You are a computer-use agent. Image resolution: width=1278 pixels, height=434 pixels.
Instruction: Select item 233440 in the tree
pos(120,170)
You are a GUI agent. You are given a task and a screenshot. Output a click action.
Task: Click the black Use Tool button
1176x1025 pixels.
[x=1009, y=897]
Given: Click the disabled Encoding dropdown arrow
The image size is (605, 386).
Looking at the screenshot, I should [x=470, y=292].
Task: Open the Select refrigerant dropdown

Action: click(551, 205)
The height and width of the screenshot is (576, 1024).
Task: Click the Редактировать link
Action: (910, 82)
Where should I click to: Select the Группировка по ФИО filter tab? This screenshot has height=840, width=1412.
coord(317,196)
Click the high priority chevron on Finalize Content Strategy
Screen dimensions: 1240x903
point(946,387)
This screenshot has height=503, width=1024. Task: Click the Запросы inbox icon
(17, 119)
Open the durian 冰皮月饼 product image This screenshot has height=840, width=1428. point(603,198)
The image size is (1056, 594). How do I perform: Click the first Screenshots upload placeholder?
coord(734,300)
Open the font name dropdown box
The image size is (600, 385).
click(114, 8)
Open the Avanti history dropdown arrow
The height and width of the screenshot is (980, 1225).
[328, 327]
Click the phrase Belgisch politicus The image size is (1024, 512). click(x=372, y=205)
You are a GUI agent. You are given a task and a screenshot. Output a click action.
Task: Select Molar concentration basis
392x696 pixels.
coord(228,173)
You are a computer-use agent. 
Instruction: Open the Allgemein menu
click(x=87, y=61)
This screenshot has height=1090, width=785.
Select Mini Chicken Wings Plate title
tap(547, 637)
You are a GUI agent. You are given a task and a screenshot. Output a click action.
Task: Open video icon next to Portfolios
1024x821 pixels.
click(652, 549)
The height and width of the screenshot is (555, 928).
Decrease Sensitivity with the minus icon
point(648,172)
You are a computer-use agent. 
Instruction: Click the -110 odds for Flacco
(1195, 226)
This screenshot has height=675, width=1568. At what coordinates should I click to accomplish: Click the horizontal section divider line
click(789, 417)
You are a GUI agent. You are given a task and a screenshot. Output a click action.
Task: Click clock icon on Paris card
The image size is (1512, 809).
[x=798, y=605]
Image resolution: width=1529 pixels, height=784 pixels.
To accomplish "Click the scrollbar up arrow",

--

= What is being asked =
Everything from the line with "392x696 pixels." through the final line of the entries above must be duplicated exactly; both ends belong, and no other line does.

= Output for this exercise =
392x696 pixels.
coord(228,173)
You are a computer-use agent. 
Instruction: Open the Allgemein menu
click(x=87, y=61)
This screenshot has height=1090, width=785.
Select Mini Chicken Wings Plate title
tap(547, 637)
You are a GUI agent. You are given a task and a screenshot. Output a click action.
Task: Open video icon next to Portfolios
1024x821 pixels.
click(652, 549)
The height and width of the screenshot is (555, 928).
Decrease Sensitivity with the minus icon
point(648,172)
You are a computer-use agent. 
Instruction: Click the -110 odds for Flacco
(1195, 226)
This screenshot has height=675, width=1568. At what coordinates should I click to accomplish: Click the horizontal section divider line
click(789, 417)
You are a GUI agent. You are given a task and a screenshot. Output a click action.
Task: Click clock icon on Paris card
The image size is (1512, 809).
[x=798, y=605]
Image resolution: width=1529 pixels, height=784 pixels.
To accomplish "Click the scrollbar up arrow",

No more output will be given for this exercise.